One of the toughest decisions a brewery owner must make is deciding how much production capacity is the right amount. Starting (or expanding) a brewery is a huge decision. Brewing equipment is expensive and filling excess production capacity can be a tediously slow process. After an expansion, a brewery owner may spend many sleepless nights thinking about how to fully utilize its newly increased capacity.
Brewers spend countless hours—and even more dollars—on determining how much capacity they need. Indeed, a brewer can feel like Goldilocks when trying to strike the right balance between too big, too small, and just right when sizing production equipment. Contract brewing can help fill the gap between a brewer’s own production needs and excess capacity and provide an additional revenue stream.
On the flip-side, brewers may “outgrow” their current production capabilities. Production equipment is costly and takes time to bring online. In some cases, a larger physical facility must be found to accommodate growth. Rather than investing huge sums of time and money, contract brewing may present a low-overhead option to help satisfy current demands and buy time to plan—and finance—future expansion.
Contract Brewing in a Nutshell
In a contract brewing arrangement, one person pays a brewing company (the contract brewer) to produce beer for him or her. Contract brewing is allowed by federal law, and the responsibilities of the contract brewer typically include brewing the beer, keeping appropriate brewery records, having title to ingredients, labeling, obtaining COLAs, and paying tax.
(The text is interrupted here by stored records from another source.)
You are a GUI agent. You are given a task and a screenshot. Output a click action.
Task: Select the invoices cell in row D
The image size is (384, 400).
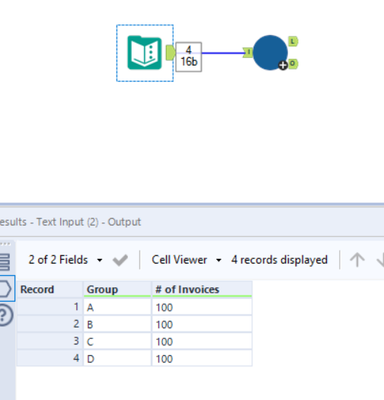click(x=202, y=358)
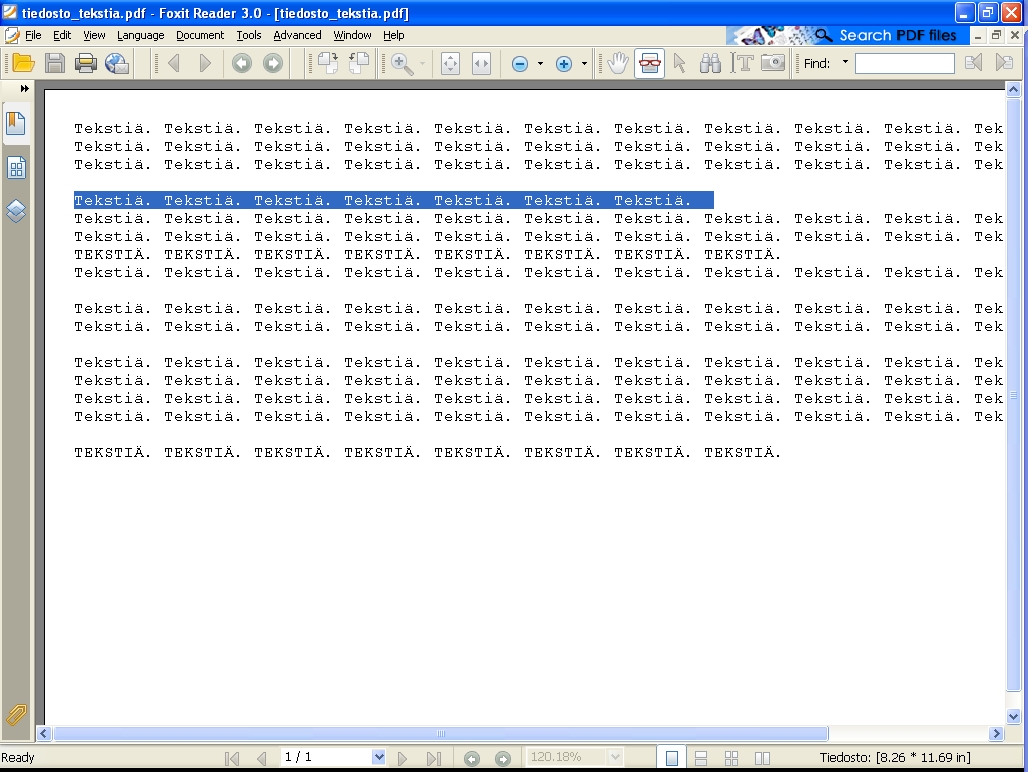This screenshot has height=772, width=1028.
Task: Expand the Find options dropdown arrow
Action: click(845, 63)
The contract brewer keeps title to the beer until tax is paid and beer is removed from premises.
A home brewer may make great milk stout in his garage. However, raising the capital needed to step up to commercial production can prove difficult, time-consuming, and risky. Using a contract brewing agreement to work with an established brewery could be a viable way to “test the market” on a limited basis. In some cases, the contract brewer may also develop recipes and handle marketing, sales, and distribution. All of these functions can prove vexing to new brewers, and an experienced partner may help provide a solid foundation to start—and grow—a brewery business.
Contract brewing does present some potential drawbacks. Margins for both the contract brewer and the buyer are typically smaller than in traditional production. Finding a reliable and trustworthy partner can be a challenge for both sides of a contract brewing arrangement. Coming to grips with losing control over production can be hard to accept for an independent brewer. Perhaps the most significant drawback to contract brewing is caused by federal labelling law, which requires product labels to identify the city where beer is packaged. Consumers that emphasize “buying local” may shun beers made by a third party.
Contract brewing can be a viable strategy for brewers with underutilized capacity, those that have outgrown their current facilities, and small brewers looking to reduce risks of growth and new start-ups. However, both sides must carefully weigh the costs and benefits of contract brewing to decide whether it is a win-win for their businesses.